В соседней камере кто-то присвистнул:

– Прям как по телевизору!

– Окей, мадам Ума, – говорит моя соседка. – Эта бедная девочка, – говорит она со слезой в голосе, но в то же время громко, чтобы ее слышно было в коридоре, – выпросила у матери гхи, чтобы приготовить для вас лепешку. И вы ей не дадите увидеться с братом? Стыд и срам! Каково будет ее бедной матери?

– Да пусть повидается с хахалем, ради бога! – смеется кто-то из соседок.

Мадам Ума стоит неподвижно. Я выглядываю из-за спины Американди.

– Никогда больше не прерывай мой обход, – тихо говорит мадам Ума.

И уходит.

* * *

Идут недели, но ничего не меняется. Сонали Хан во дворе так и не появилась. В телевизорной – все тот же старый ящик. Каждую неделю женщины возлагают свои надежды на какой-то день: ее точно сюда переведут в воскресенье или в следующий вторник. А потом до нас доходит весть, что Сонали Хан сидит под домашним арестом – то есть живет в своем доме, как прежде. Для богатых даже слово «тюрьма» имеет иное значение. Так можно ли меня осудить за желание стать даже не богатой, а всего лишь из среднего класса?

· Физрук ·

На втором митинге партии Джана Кальян Физрук оказывается близко к сцене.

– Вы своими глазами видите, – продолжает речь Бимала Пал, – что наша партия…

Микрофон начинает хрипеть. Бимала Пал делает шаг назад, публика ревет и размахивает флажками. Физрук тоже машет флажком, сохранившимся с прошлого митинга.

– Вот что наша партия дает всем округам штата, – говорит Бимала Пал. – Завод автозапчастей…

Микрофон вновь срывается в хрип. Кто-то в публике закрывает уши ладонями.

– На заводе найдут работу три! тысячи!..

Снова хрип. Госпожа Бимала со строгим лицом оглядывается в поисках техника. У нее за спиной снуют помощники, ищут звуковика, который, наверное, отошел покурить. Публика начинает скучать, перетаптываться.

В безумии решительности Физрук идет вперед, подняв руку.

– В сторону! – кричит он. – В сторону!

Взбегает через две ступеньки, заверяя телохранителей Бималы Пал, что хочет всего лишь починить микрофон. Дергает провод, проверяет разъем, отодвигает микрофон чуть подальше от оратора. Говорит в него:

– Раз, два, три. Раз, два, три.

Голос звенит над толпой чисто и резко.

Сердце у Физрука успокаивается, стучит медленнее.

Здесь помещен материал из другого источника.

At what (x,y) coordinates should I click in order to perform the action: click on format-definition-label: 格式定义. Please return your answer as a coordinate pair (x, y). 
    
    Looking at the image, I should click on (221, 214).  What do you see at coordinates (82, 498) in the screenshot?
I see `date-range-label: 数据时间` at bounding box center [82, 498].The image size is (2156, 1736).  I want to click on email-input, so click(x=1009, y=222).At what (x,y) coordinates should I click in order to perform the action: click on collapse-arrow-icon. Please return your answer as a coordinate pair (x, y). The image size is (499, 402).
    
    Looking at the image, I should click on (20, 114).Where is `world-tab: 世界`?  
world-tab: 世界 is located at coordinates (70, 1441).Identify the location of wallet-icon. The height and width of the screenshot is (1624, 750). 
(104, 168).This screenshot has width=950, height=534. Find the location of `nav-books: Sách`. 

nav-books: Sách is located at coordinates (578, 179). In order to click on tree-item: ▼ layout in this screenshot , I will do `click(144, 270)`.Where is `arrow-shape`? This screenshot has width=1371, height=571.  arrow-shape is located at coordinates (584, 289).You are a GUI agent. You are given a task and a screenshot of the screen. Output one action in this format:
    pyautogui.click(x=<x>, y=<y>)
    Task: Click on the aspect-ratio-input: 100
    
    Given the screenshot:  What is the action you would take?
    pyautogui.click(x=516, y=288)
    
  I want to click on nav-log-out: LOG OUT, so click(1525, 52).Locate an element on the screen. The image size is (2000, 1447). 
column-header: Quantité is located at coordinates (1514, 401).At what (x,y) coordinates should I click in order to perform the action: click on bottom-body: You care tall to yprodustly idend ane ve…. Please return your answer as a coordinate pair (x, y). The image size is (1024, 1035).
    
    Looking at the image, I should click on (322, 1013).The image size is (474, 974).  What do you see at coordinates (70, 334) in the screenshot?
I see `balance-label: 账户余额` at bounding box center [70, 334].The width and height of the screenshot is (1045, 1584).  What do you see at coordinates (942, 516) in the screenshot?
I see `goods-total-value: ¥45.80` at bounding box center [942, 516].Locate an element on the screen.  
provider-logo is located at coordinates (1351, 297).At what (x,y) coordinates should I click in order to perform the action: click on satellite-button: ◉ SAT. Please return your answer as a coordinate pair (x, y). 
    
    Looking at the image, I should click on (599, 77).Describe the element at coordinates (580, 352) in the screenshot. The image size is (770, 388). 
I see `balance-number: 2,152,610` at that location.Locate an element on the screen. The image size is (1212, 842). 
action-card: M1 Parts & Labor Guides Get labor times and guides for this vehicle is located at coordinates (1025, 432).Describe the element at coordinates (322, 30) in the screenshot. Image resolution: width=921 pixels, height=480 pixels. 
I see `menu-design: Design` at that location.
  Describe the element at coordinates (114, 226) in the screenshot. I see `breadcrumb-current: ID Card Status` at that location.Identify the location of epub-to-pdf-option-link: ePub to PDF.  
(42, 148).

Бимала Пал продолжает свою речь, а Физрук, сидя на пластиковом стуле, который ему дал кто-то в глубине сцены, смотрит на огромное количество собравшихся. Их тут несколько стадионов, головы как муравьи. Это тебе не избалованные ленивые ученицы, занимающие его дни, не тетки-училки, после работы ордой бросающиеся смотреть бенгальские детективы и есть китайскую лапшу. Разве был он хоть когда-нибудь среди такого огромного числа патриотов, людей, которые работают на развитие страны, которые сейчас слушают на улице умного оратора, а не дрыхнут дома под одеялом?